This is the stuff the WordPress guru will probably forget to mention….
WordPress is a wonderful/fantastic blogging tool and simple content management system(CMS). It gets great ratings, but it has a few shortcomings when being used by an association with the intent of integrating to the AMS.
Out of the box, WordPress does not understand the concept of users(members) and their groups(roles). WordPress has 4 roles built in (Administrator, Editor, Author, and Contributor) These roles control who can create and publish content. This is wonderful inside the association, but what about the members? What about the integration?
When integrating an AMS to a CMS there are two types of integrations:
- A site button that says “Member Login”
This might take you to an AMS specific website with the AMS features you expect (Update my info, buy, renew, register, donate, etc….)
- A page level complete integration where the AMS and CMS become one
Integrated Membership, member roles, commerce, join, renew, committees, etc…, Commerce content integrated at the page level, not the site level.
The issue is that out of the box, WordPress does not understand users (members) and groups( roles, membership level, committees, boards, chapters). You can’t have users that belong to the Transportation committee and see content only for that committee. You can’t have a role called “NeedsToRenew” and show content to the members that need to renew. You can’t have a role called GoldMembership and verify users have purchased that level of membership.
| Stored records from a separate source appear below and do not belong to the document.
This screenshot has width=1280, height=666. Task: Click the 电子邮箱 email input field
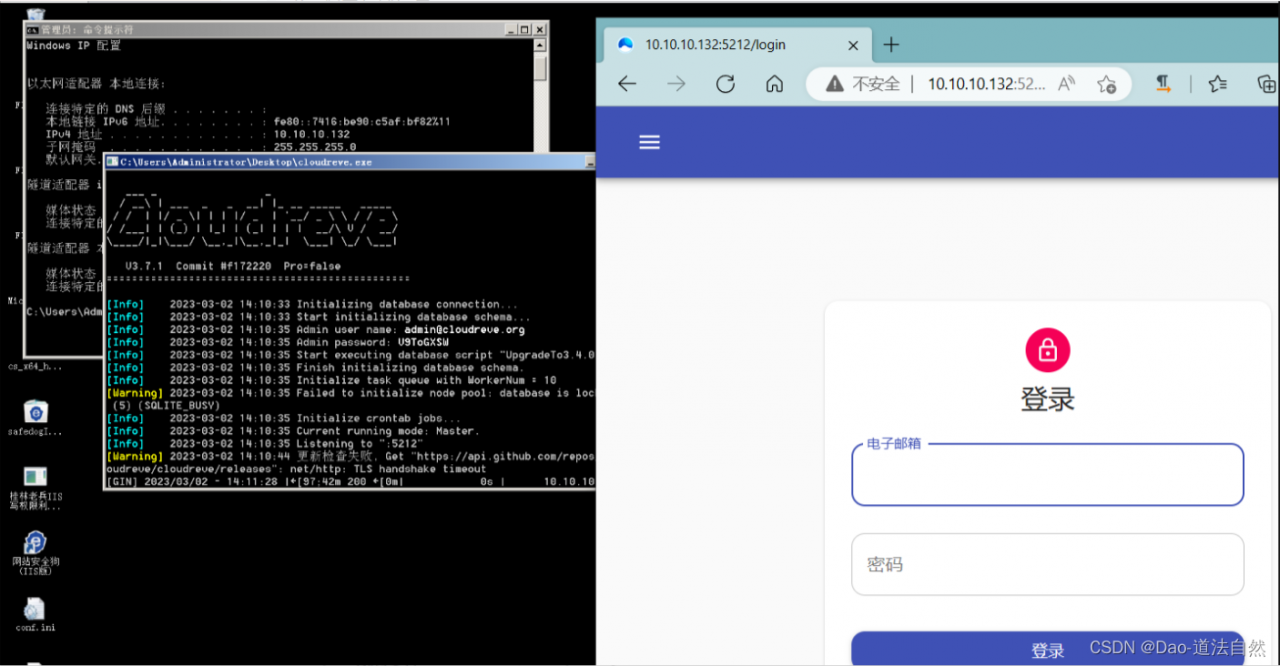coord(1047,476)
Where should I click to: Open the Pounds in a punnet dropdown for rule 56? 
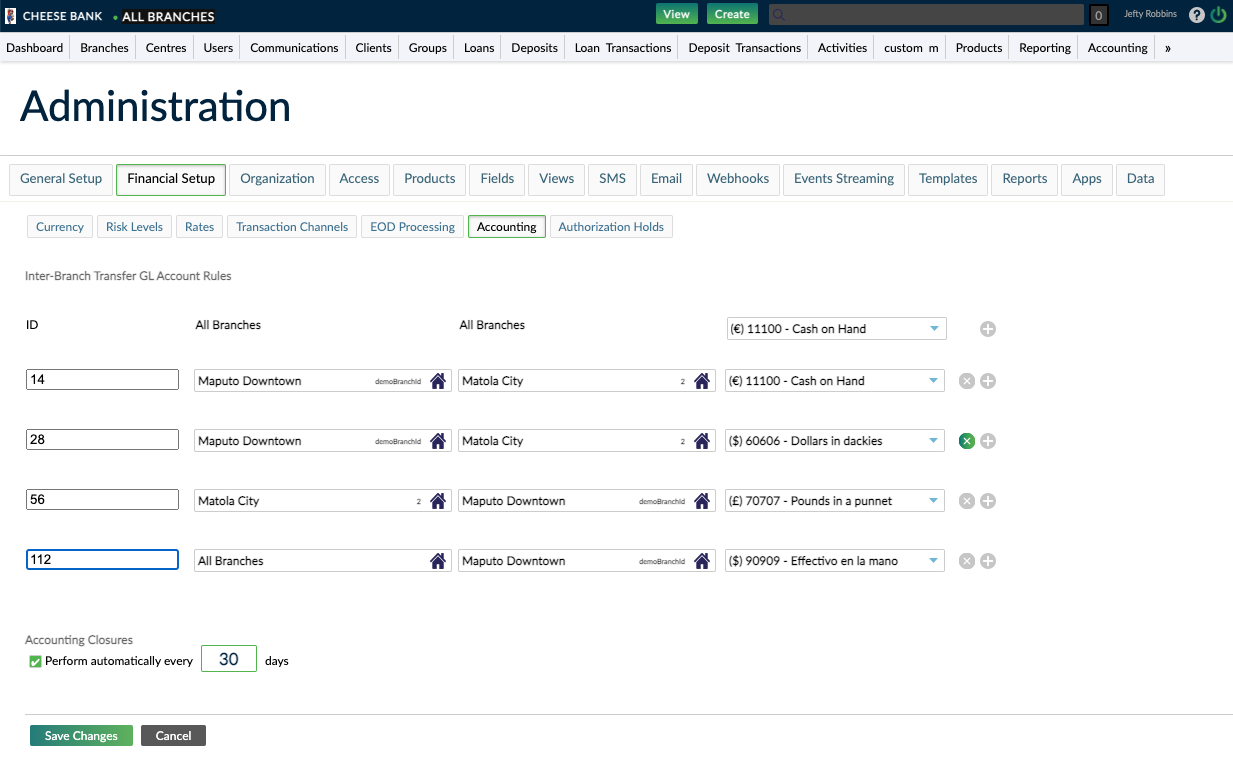click(836, 500)
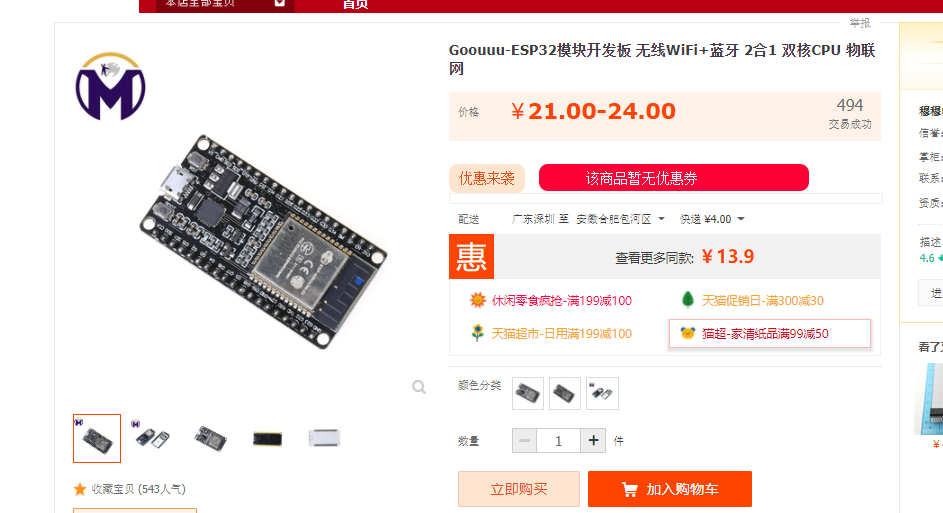Image resolution: width=943 pixels, height=513 pixels.
Task: Click the shopping cart icon in 加入购物车
Action: coord(629,490)
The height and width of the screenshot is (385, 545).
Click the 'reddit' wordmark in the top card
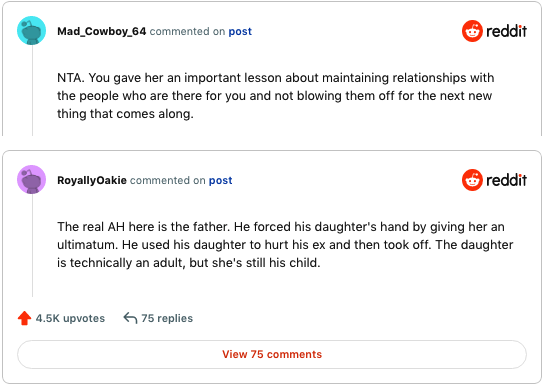pyautogui.click(x=506, y=31)
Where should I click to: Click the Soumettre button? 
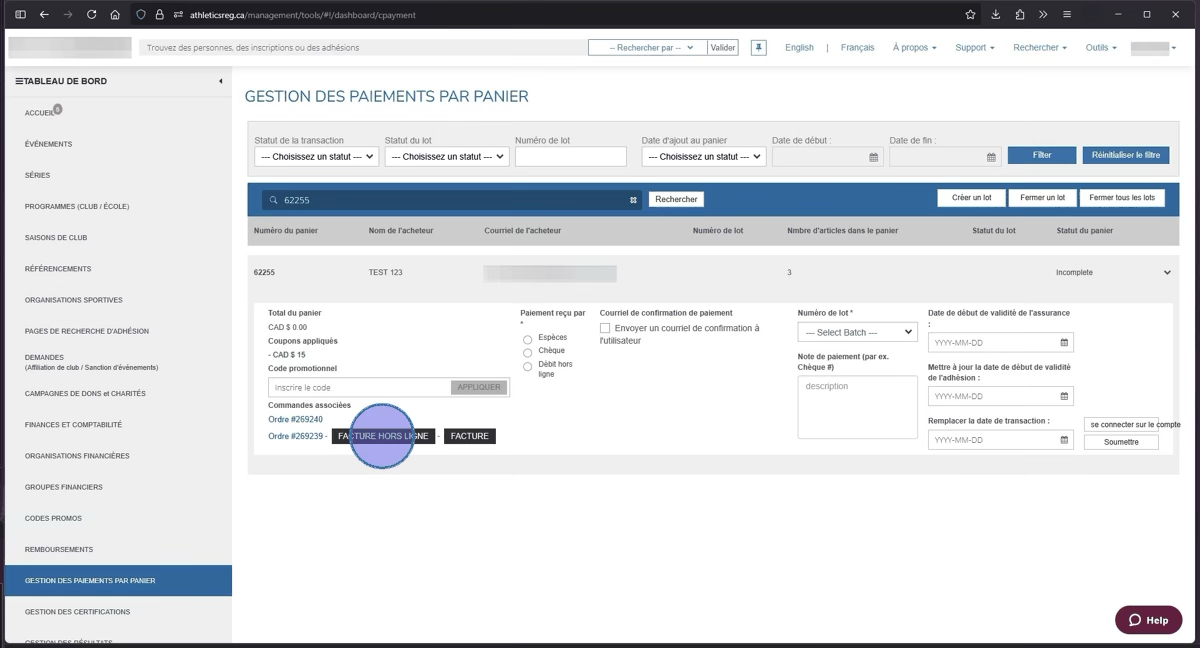(1121, 442)
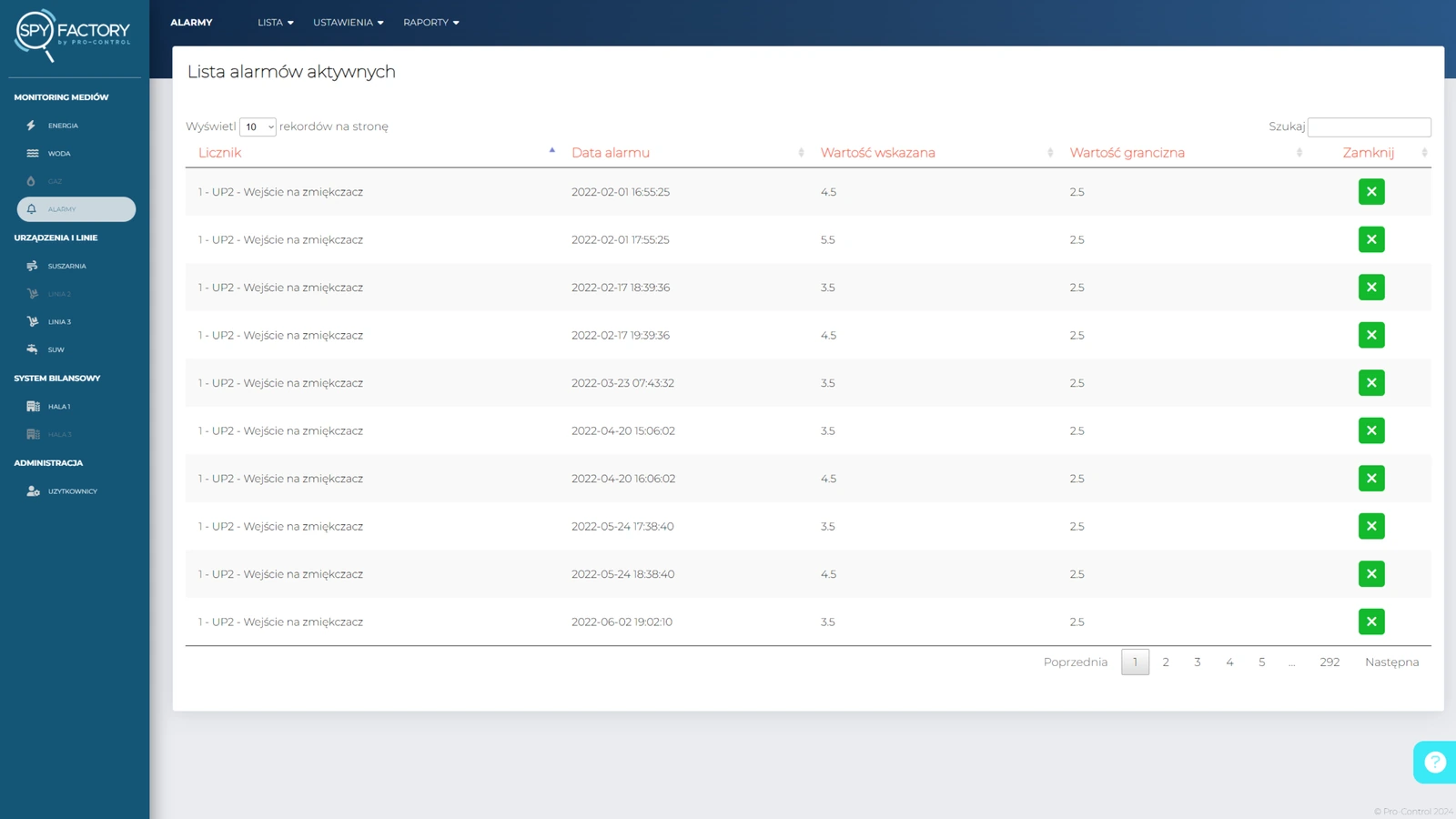Open Hala 1 balance system
The width and height of the screenshot is (1456, 819).
pyautogui.click(x=58, y=407)
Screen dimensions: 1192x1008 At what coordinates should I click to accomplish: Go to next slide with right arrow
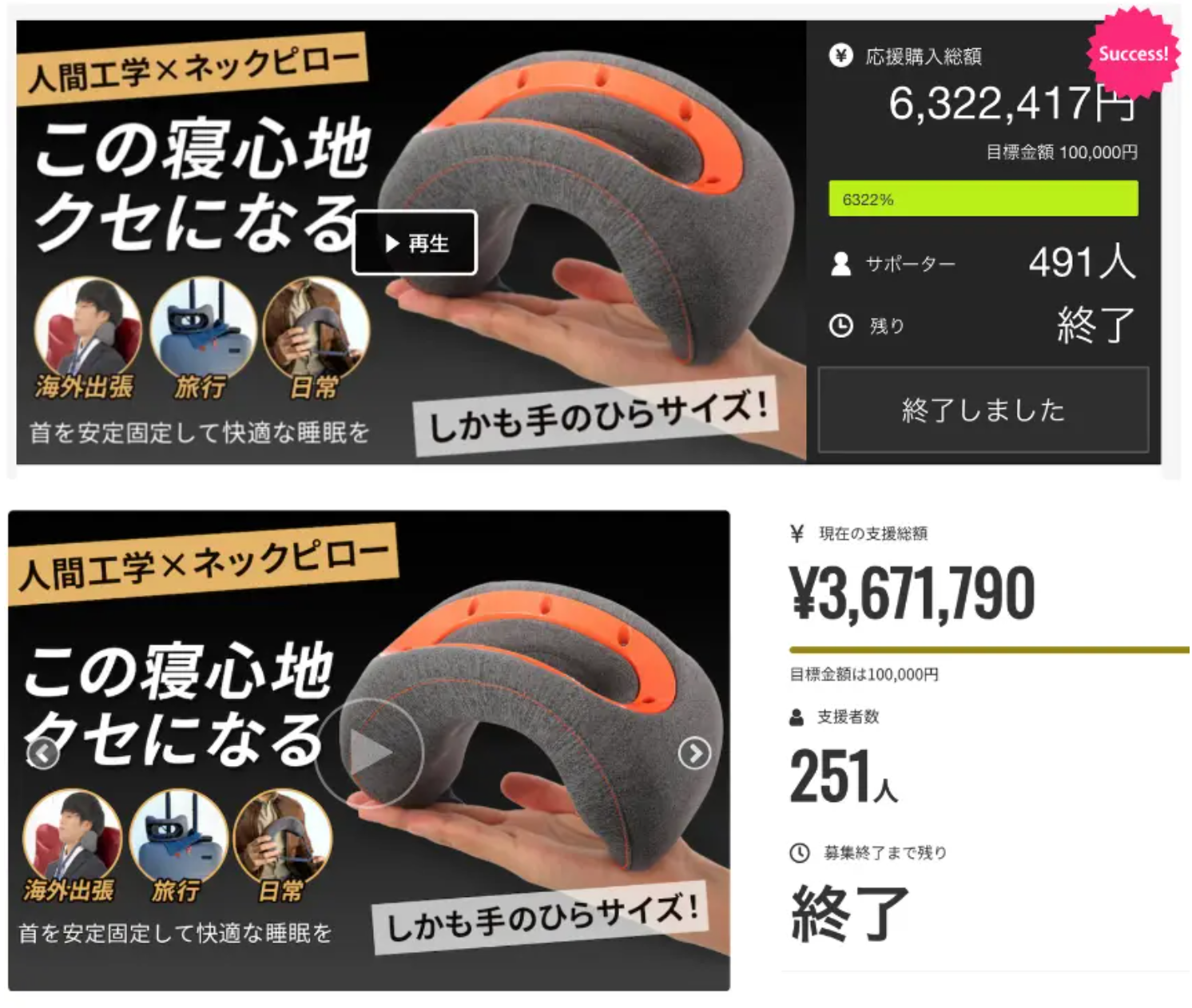[x=694, y=753]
So, what do you do? If you’re stuck on WordPress, then either put a button on the home page that says “Member Login” and take them to your AMS specific website, or … buy a 3rd party WordPress role management system for WordPress and integrate with that provider. They will need to write custom code so that you can reconcile membership, roles, etc… We have done this integration successfully, but don’t underestimate the amount and type of work involved.
It can be difficult to iFrame a Microsoft based AMS site into WordPress because they will probably be sitting on two different types of servers(Windows and Linux) which can easily cause certificates errors during credit card checkout.
Having said all that, I have seen some of the best membership sites done in WordPress. I am a fan, but there are over 1000 CMS available and the top 20 can all do everything WordPress can and support groups, roles and the concept of users and members. Some associations don’t care about member roles and page level integration vs. site level, and for those, I think WP is the best.